Bei den aktuellen Kandidaten-Diskussionen zur Kommunalwahl werden von allen Seiten in ähnlicher Weise lauthals die Probleme in der Innenstadt beklagt. Einzelhändlersterben wegen hoher Mieten, Kaufkraftverluste durch Internet-Shopping und attraktive Standorte auf der grünen Wiese. Das Einzelhandelskonzept - derzeit in der Überarbeitung - sollte ein Steuerungsinstrument sein, um die Innenstadt zu stärken.

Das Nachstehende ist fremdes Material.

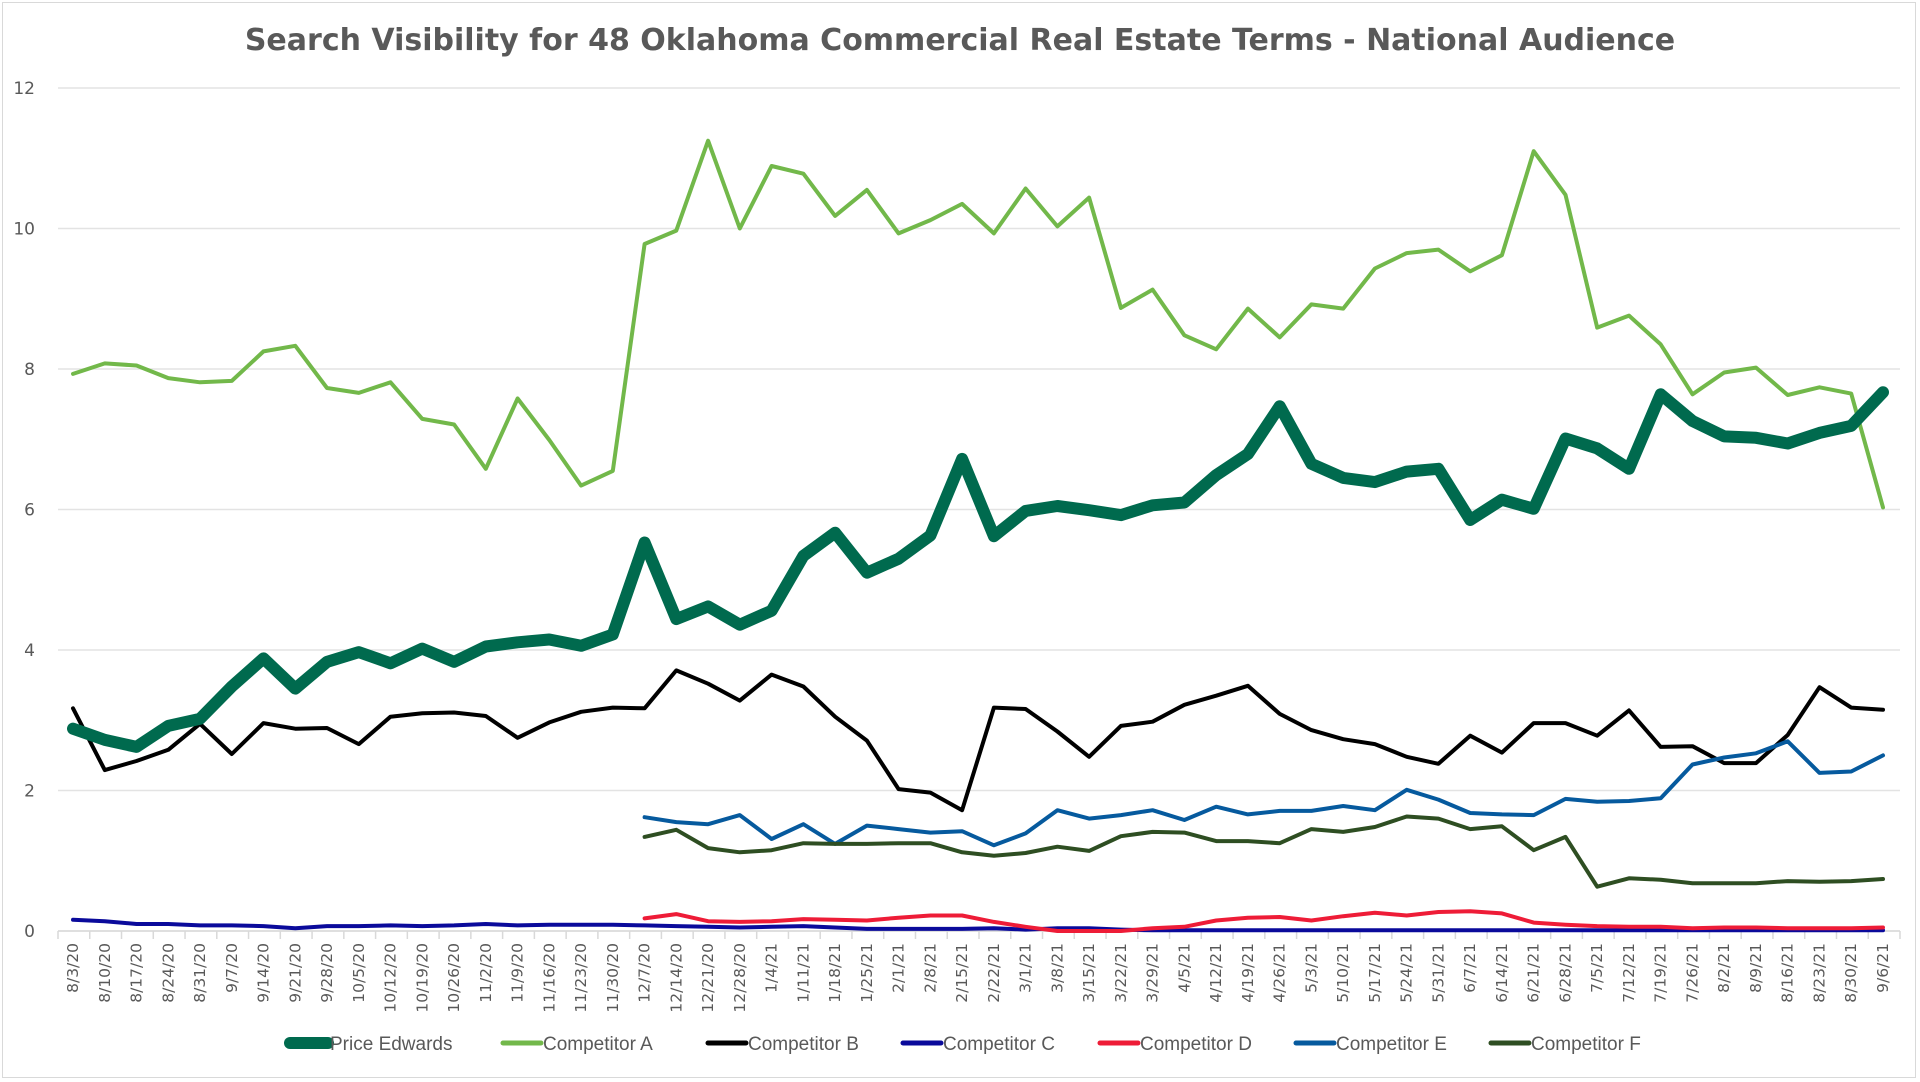  What do you see at coordinates (73, 968) in the screenshot?
I see `x-tick-label: 8/3/20` at bounding box center [73, 968].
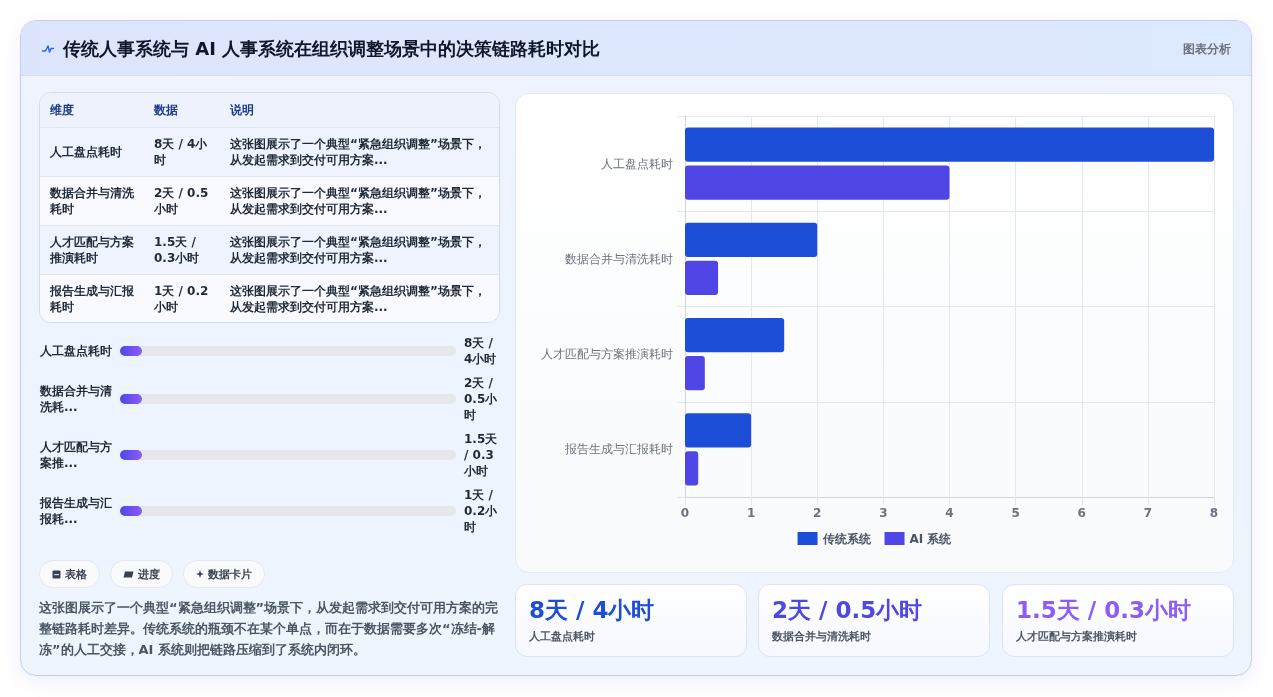 The image size is (1273, 697). Describe the element at coordinates (846, 538) in the screenshot. I see `legend-label: 传统系统` at that location.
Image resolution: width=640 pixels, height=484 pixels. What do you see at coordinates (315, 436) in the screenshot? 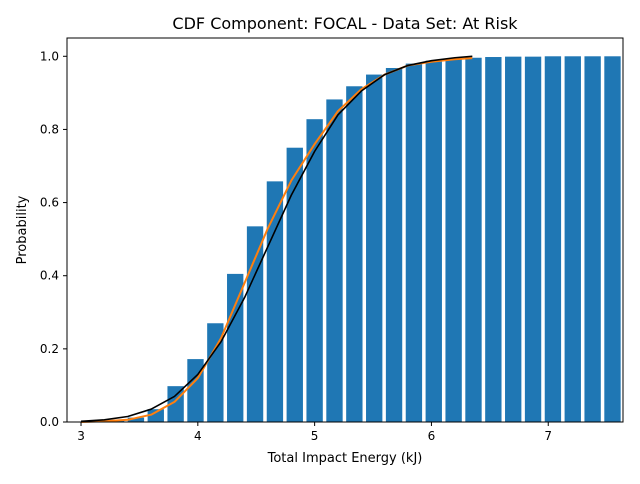
I see `x-tick-label: 5` at bounding box center [315, 436].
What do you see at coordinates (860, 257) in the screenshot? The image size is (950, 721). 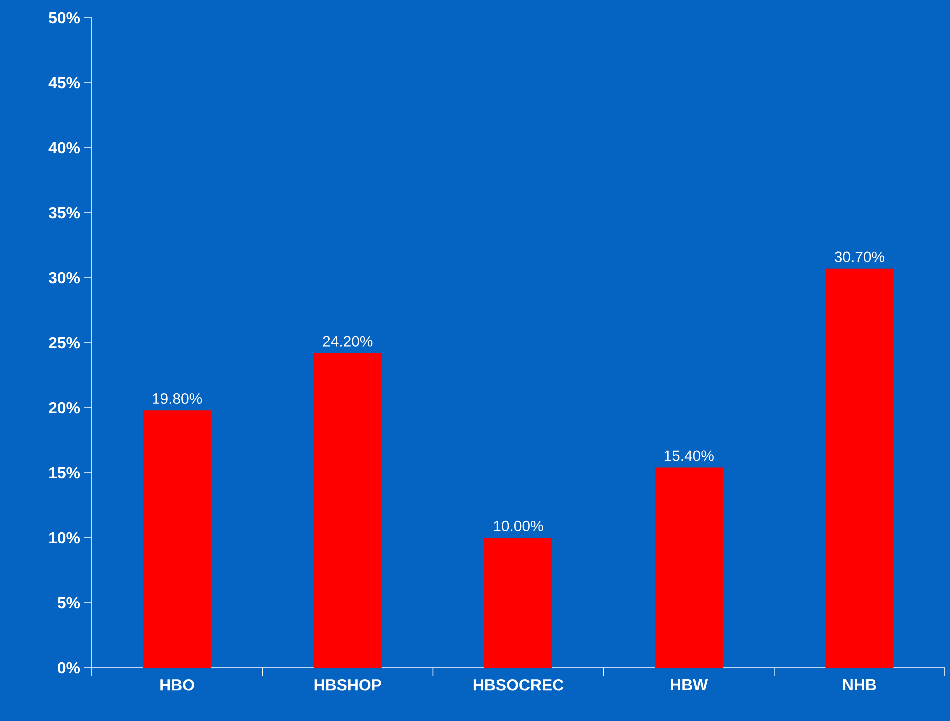 I see `data-label: 30.70%` at bounding box center [860, 257].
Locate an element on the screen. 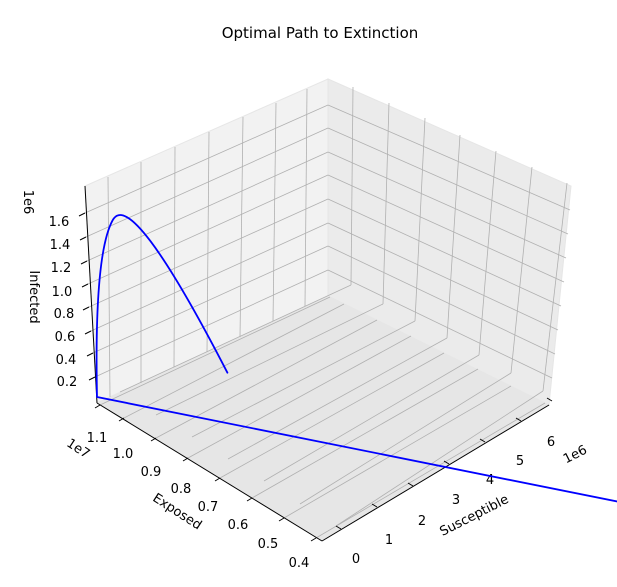 The width and height of the screenshot is (617, 587). grid-z-0.2-left is located at coordinates (212, 324).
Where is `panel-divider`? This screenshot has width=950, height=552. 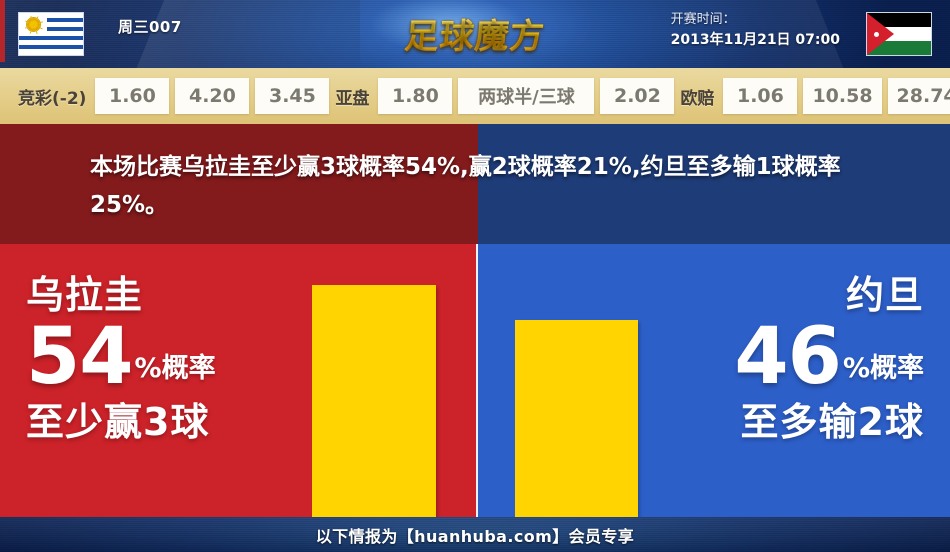 panel-divider is located at coordinates (477, 380).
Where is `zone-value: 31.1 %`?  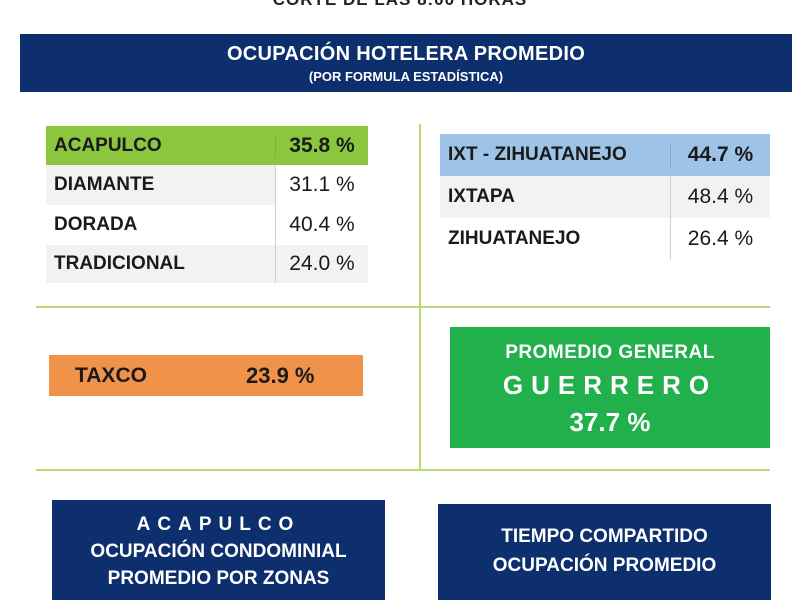 zone-value: 31.1 % is located at coordinates (322, 185).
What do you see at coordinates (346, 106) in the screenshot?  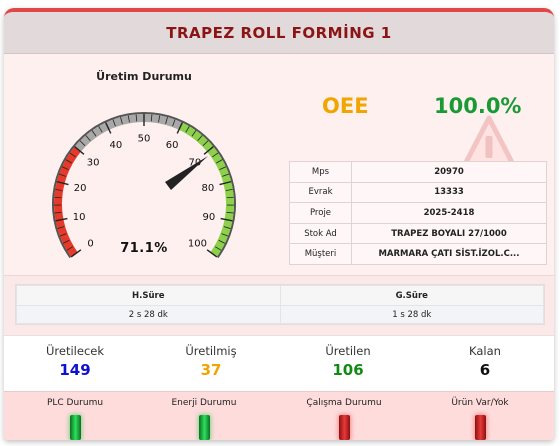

"Aber immer, wenn es zum Schwur kommt, kippt die Mehrheitsfraktion um. Es kommt wohl auf den Einfluss der handelnden Personen an. Während man bei Nixdorf-Lampen Unbeugsamkeit demonstrierte und eiskalt Arbeitsplätze über die Wupper gehen ließ, bekommt Finke alle Erweiterungspläne genehmigt. Jetzt geht es um den Südring, und wenn man die Töne aus der CDU und vom Bürgermeisterkandidaten Dreier hört und interpretiert sollten die Einzelhändler in der Innenstadt mehr als unruhig werden", kritisiert Reinhard Borgmeier, Fraktionsvorsitzender der Demokratischen Initiative Paderborn (DIP) im Stadtrat, Äußerungen von CDU-Funktionären.

Das Südring-Einkaufszentrum soll bekanntlich erweitert werden. Und damit die Beschränkungen des Einzelhandelskonzepts nicht greift, soll sogar eine Einstufung als Nahversorgungszentrum vorgenommen werden.

Borgmeier: "Es spricht natürlich nichts gegen Modernisierungs- oder Umbaupläne. Das Einkaufszentrum muss sich veränderten Marktbedingungen anpassen können. Das kann aber kaum eine Erweiterung der Verkaufsflächen bedeuten. Friedrich Klingenthal und der CDU-Bürgmeisterkandidat Michael Dreier kommen beide aus Salzkotten und kennen sich seit vielen Jahren. Wenn Dreier jetzt den Südring - wie so vieles - zur Chefsache machen und sofort angehen will, dann kann man ein gewisses Verständnis für Befürchtungen aufbringen, dass sich individuelle Unternehmensinteressen durchsetzen. - Echt Dreier!"